Elle s’est ensuite nourrie du mouvement du printemps dernier contre la loi travail et son monde. Notamment parce que ce mouvement a fait l’expérience que s’opposer au Capital c’est s’opposer aussi à l’Etat, et inversement. Et que ce qui a été expérimenté dans les quartiers comme ce qui se légitime dans la chasse aux migrantEs a une logique qui touche toute la société. Tout cela a joué pour donner plus d’ampleur aux révoltes contre l’assassinat d’Adama puis contre le viol de Théo. Tout cela a nourri la mobilisation du 19 mars, la convergence avec le cortège de tête, la ZAD de Notre Dame des Landes, l’implication de syndicats et de syndicalistes.
Cela ne signifie pas que la mobilisation du 19 mars a été uniquement la continuité de ces luttes. Cette mobilisation avait des intentions, elle a aussi été pensée et produite par des acteurs et des actrices.
Les organisatrices et organisateurs de la marche contre le racisme et la dignité de 2015, la Mafed et le PIR notamment, cherchaient depuis des mois à refaire une marche de ce type. Avec la volonté de construire un mouvement antiraciste hégémonisé par leurs thèmes indigènes. Des associations regroupées dans « reprenons l’initiative », dont le FUIQP, voulaient une campagne qui permettrait de construire dans les quartiers et de se coordonner en liant lutte contre le racisme d’Etat et préoccupations sociales. Les collectifs de sans-papiers, abandonnés de fait par l’essentiel de la gauche sociale et politique, cherchaient à retrouver l’initiative autour de l’échéance de la journée internationale contre le racisme du 21 mars comme ils l’avaient fait en 2014 et 2015. Des associations et collectifs de familles victimes des violences policières voulaient manifester, comme chaque année, à l’occasion de la journée contre les violences policières du 14 mars. Des courants liés à la solidarité avec les migrantEs et à la lutte contre le fascisme voulaient reprendre l’appel lancé de Grèce pour la journée internationale contre le racisme. Et tout cela se combinait avec l’idée que ce combat devait être porté au plein milieu d’une campagne pourrie par les thèses racistes et sécuritaires.
Rien ne peut garantir, a priori, que ces différentes stratégies s’unifient simplement. Elles portent aussi en elles des conflits et des contradictions.

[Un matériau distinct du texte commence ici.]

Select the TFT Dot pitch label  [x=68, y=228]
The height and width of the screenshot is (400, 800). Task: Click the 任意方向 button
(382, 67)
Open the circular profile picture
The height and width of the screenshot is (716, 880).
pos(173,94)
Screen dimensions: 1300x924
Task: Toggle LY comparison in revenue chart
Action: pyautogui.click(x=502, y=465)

C’est au moment, mi-décembre, où s’ouvrait la possibilité d’un appel lancé conjointement par des familles, des collectifs de sans-papiers et des associations de quartier, sur la date du 19 mars, que l’appel a été lancé, signé par plusieurs familles victimes des violences policières, pour une « marche de la dignité et de la justice ».
Il n’est pas question ici de remettre en cause la légitimité de cet appel, cela n’aurait aucun sens. Simplement d’expliquer ainsi des tensions qui ont continué pendant la mobilisation des mois suivants.
Ces tensions sont le résultat de questions ouvertes pour et par le développement du mouvement : Est-il possible de lutter contre les violences policières sans la lier à la lutte contre le racisme ? Comment articuler mobilisation de masse et construction sur la durée ? Comment articuler diversité des tactiques dans le mouvement et unité ?
Ces tensions ne sont pas extérieures au mouvement. Elles sont le propre de tout mouvement qui cherche sa voie et se construit. C’est pourquoi elles doivent être posées ouvertement et débattues en son sein. C’est aussi pourquoi nous y reviendrons dans une deuxième partie. Ce n’est pas le moindre des mérites de la mobilisation du 19 mars que de les avoir posées à une échelle plus large.
Et nous disons que la mobilisation pour la marche du 19 mars fait partie, comme le mouvement contre la loi travail et son monde, la lutte de Notre-Dame des Landes ou des manifestations contre les meetings du FN de ce qui construit l’alternative contre le monde qui vient, contre la catastrophe en cours. Qui refuse obstinément d’attendre, de qui que ce soit sinon de nous-mêmes, la possibilité d’un autre monde. Une alternative à l’illusion électorale.